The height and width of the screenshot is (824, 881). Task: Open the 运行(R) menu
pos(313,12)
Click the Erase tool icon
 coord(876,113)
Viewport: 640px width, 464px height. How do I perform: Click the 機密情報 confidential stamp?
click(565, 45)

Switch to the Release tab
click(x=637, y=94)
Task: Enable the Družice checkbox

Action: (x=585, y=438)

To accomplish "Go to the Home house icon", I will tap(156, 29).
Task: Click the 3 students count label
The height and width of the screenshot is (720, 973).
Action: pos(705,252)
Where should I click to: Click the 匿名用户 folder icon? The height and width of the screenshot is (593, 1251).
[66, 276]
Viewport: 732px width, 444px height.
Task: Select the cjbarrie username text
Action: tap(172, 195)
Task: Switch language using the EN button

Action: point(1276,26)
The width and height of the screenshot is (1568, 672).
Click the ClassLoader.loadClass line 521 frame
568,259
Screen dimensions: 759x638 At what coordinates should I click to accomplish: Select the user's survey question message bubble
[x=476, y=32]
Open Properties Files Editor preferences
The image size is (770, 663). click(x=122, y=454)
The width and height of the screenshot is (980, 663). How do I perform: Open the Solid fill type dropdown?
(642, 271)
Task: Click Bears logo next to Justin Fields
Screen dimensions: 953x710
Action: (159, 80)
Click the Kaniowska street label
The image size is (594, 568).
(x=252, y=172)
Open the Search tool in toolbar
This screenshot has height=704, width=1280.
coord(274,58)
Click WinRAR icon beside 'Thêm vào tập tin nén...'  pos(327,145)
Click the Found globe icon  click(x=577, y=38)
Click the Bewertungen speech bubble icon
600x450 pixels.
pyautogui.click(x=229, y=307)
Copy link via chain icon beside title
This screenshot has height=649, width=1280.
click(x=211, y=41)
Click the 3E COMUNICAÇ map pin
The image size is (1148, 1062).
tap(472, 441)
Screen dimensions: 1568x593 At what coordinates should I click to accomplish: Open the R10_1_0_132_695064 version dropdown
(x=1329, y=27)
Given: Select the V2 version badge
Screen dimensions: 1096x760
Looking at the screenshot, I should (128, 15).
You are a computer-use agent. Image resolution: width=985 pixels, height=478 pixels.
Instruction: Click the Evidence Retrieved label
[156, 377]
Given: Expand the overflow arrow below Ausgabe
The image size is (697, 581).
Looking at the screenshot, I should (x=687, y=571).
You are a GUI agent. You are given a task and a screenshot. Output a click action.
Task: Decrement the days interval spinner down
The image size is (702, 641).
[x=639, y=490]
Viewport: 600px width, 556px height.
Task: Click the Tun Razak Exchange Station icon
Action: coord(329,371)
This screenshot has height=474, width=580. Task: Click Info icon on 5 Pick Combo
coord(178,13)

_WHAT YOU WILL DO_
All of the material above must be transcribed exactly, with no line dropped.

_ANSWER FOR THE TASK_
The height and width of the screenshot is (824, 881). Task: Open the 运行(R) menu
pos(313,12)
Click the Erase tool icon
 coord(876,113)
Viewport: 640px width, 464px height. How do I perform: Click the 機密情報 confidential stamp?
click(565, 45)

Switch to the Release tab
click(x=637, y=94)
Task: Enable the Družice checkbox

Action: (x=585, y=438)

To accomplish "Go to the Home house icon", I will tap(156, 29).
Task: Click the 3 students count label
The height and width of the screenshot is (720, 973).
Action: pos(705,252)
Where should I click to: Click the 匿名用户 folder icon? The height and width of the screenshot is (593, 1251).
[66, 276]
Viewport: 732px width, 444px height.
Task: Select the cjbarrie username text
Action: tap(172, 195)
Task: Switch language using the EN button

Action: point(1276,26)
The width and height of the screenshot is (1568, 672).
Click the ClassLoader.loadClass line 521 frame
568,259
Screen dimensions: 759x638 At what coordinates should I click to accomplish: Select the user's survey question message bubble
[x=476, y=32]
Open Properties Files Editor preferences
The image size is (770, 663). click(x=122, y=454)
The width and height of the screenshot is (980, 663). How do I perform: Open the Solid fill type dropdown?
(642, 271)
Task: Click Bears logo next to Justin Fields
Screen dimensions: 953x710
Action: (159, 80)
Click the Kaniowska street label
The image size is (594, 568).
(x=252, y=172)
Open the Search tool in toolbar
This screenshot has height=704, width=1280.
coord(274,58)
Click WinRAR icon beside 'Thêm vào tập tin nén...'  pos(327,145)
Click the Found globe icon  click(x=577, y=38)
Click the Bewertungen speech bubble icon
600x450 pixels.
pyautogui.click(x=229, y=307)
Copy link via chain icon beside title
This screenshot has height=649, width=1280.
click(x=211, y=41)
Click the 3E COMUNICAÇ map pin
The image size is (1148, 1062).
tap(472, 441)
Screen dimensions: 1568x593 At what coordinates should I click to accomplish: Open the R10_1_0_132_695064 version dropdown
(x=1329, y=27)
Given: Select the V2 version badge
Screen dimensions: 1096x760
Looking at the screenshot, I should (128, 15).
You are a computer-use agent. Image resolution: width=985 pixels, height=478 pixels.
Instruction: Click the Evidence Retrieved label
[156, 377]
Given: Expand the overflow arrow below Ausgabe
The image size is (697, 581).
Looking at the screenshot, I should (x=687, y=571).
You are a GUI agent. You are given a task and a screenshot. Output a click action.
Task: Decrement the days interval spinner down
The image size is (702, 641).
[x=639, y=490]
Viewport: 600px width, 556px height.
Task: Click the Tun Razak Exchange Station icon
Action: coord(329,371)
This screenshot has height=474, width=580. Task: Click Info icon on 5 Pick Combo
coord(178,13)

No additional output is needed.